A day rooted in women’s ongoing struggle for fairness, economic equality and social justice.
March 8, 1975 marked the first declaration of International Women’s Day (IWD) by the United Nations, but its roots trace back to a 1909 protest in support of women garment workers in New York City. Unions have been key to changing the lives of working women – from the bread and roses movement, to bargaining (and striking) to win parental and family benefits, pay equity and breaking the silence around sexual harassment and domestic violence.
Celebrated on March 8 every year, International Women’s Day (IWD) is fundamentally a political protest about conditions in the workplace and society. The day has moved around over the past century finally settling on March 8th in 1975. Its roots go back to a 1909 protest organized by the Socialist Party of America in New York in honour of the women garment workers’ strike held the year before. Protest continues in the coming years on the last Sunday in February calling for improved working conditions and equal rights.
The idea for a formal day of action belongs to Luise Zietz, who initially championed the cause at the 1910 International Women’s Conference in Copenhagen, organized to precede a general meeting of the Second International. Delegates from 17 countries agreed to promote equal rights and voting rights for women on an annual basis. On March 19th, 1911, protests in Germany, Austria, Denmark and Switzerland marked the first truly international day. Over 1 million women and men rallied to demand the right to vote, the right to work, to vocational training and to end workplace discrimination.
During World War I, women in Europe protested on March 8th, 1914, calling for an end to war and to express worker solidarity. In 1917, Russian women called for a “Bread and Peace” strike on the last Sunday in February, which fell on March 8th in the Gregorian calendar – an event that marks the start of the Russian Revolution.
The day was finally entrenched on March 8th in 1975, when the United Nations declared International Women’s Year (IWY). In Canada, IWD and IWY have been platforms to demand equal citizenship, voting rights, pay equity, reproductive rights, Indigenous rights, childcare, equality and justice.

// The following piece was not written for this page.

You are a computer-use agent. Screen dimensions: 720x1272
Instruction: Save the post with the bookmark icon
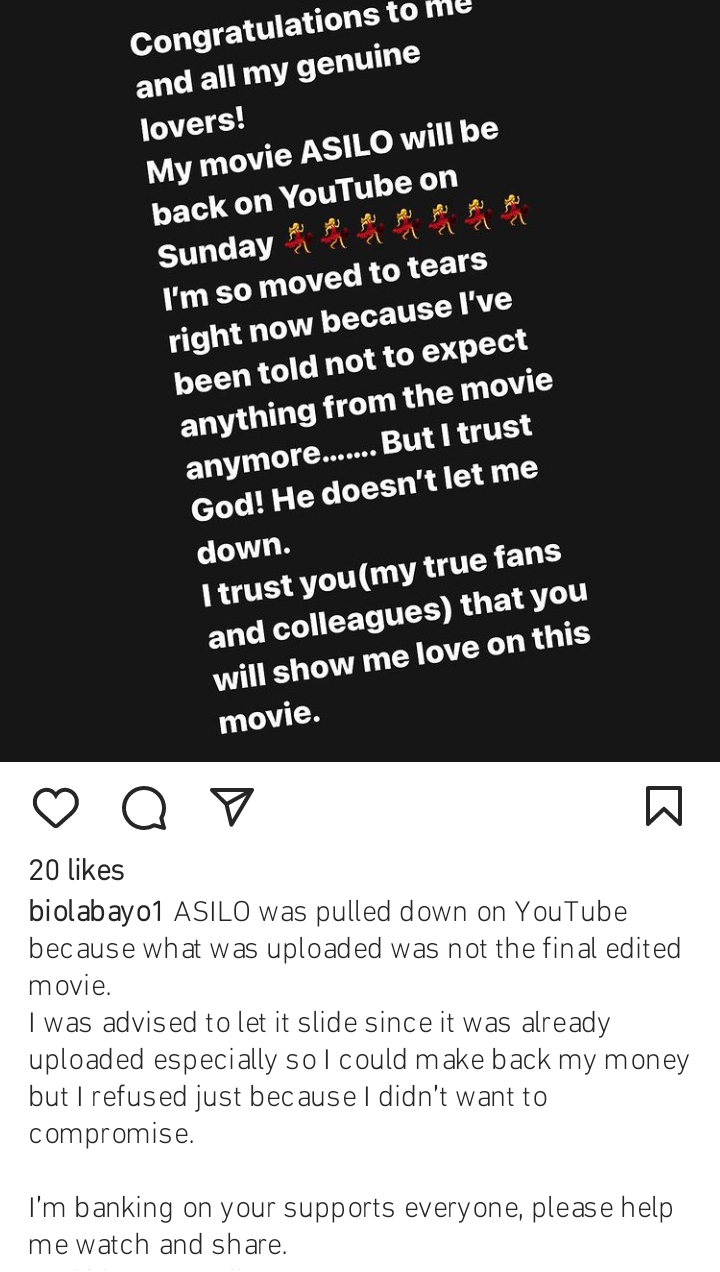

Today, unions work with community groups, national organizations and international partners to win a better deal for women and their families including: comprehensive pay equity, a national public child care program, workplace support for victims of domestic violence, and ending the culture of discrimination and harassment.
Women and their unions are #donewaiting and working together for fairness from employers and governments.